■ **What this task involves**
Locate each line in the entries below that contains the string "height" and copy those lines. Matching is case-sensitive.

■ **Exercise input**

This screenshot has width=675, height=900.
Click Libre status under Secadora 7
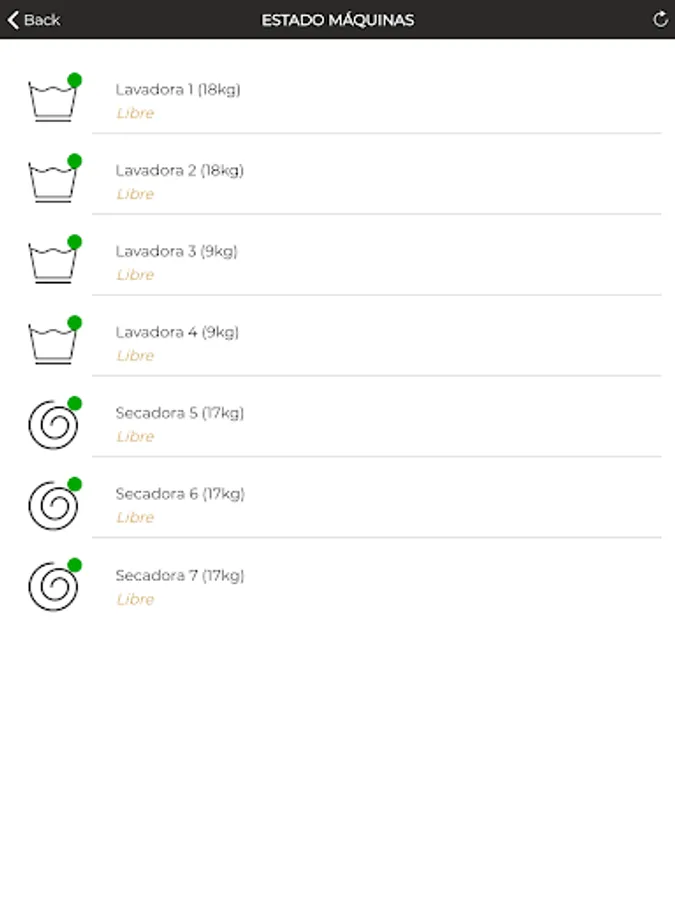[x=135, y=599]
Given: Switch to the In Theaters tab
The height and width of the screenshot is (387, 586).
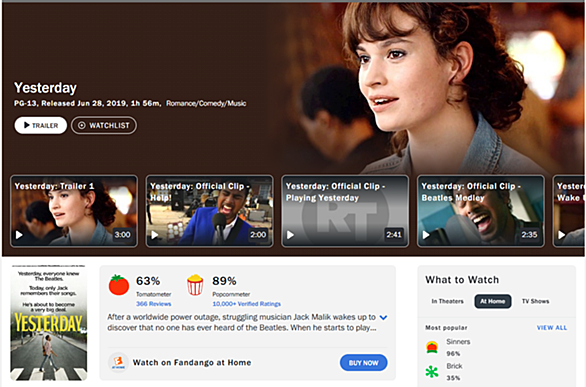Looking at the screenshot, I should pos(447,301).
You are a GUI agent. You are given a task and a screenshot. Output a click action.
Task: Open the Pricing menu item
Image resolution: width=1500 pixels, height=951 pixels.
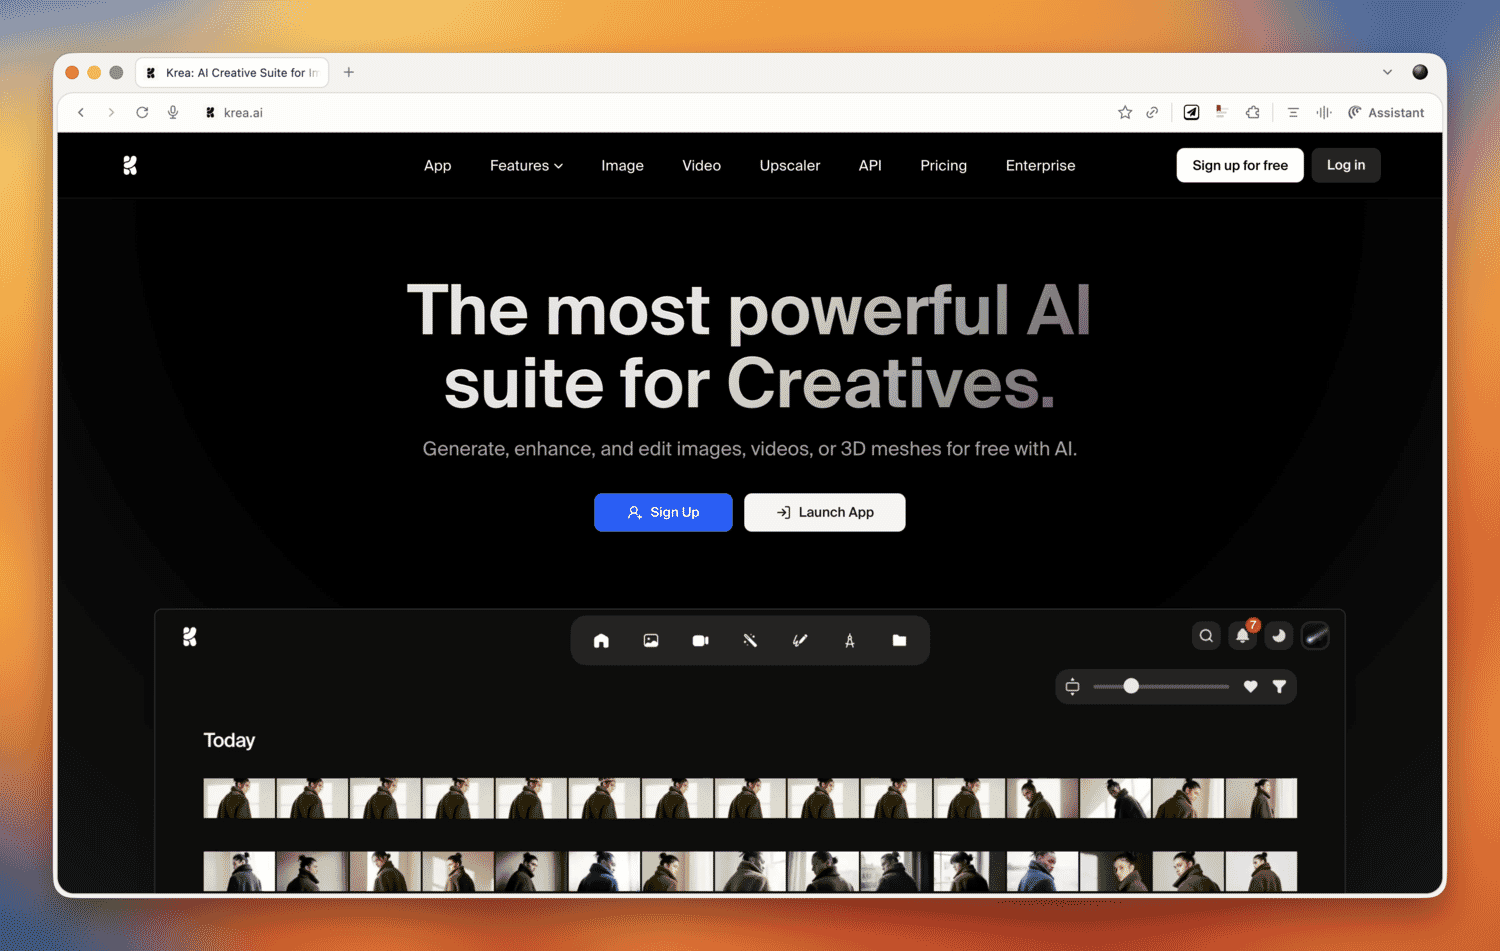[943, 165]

■ **Task solution**
This screenshot has width=675, height=900.
The height and width of the screenshot is (387, 586).
Image resolution: width=1500 pixels, height=951 pixels.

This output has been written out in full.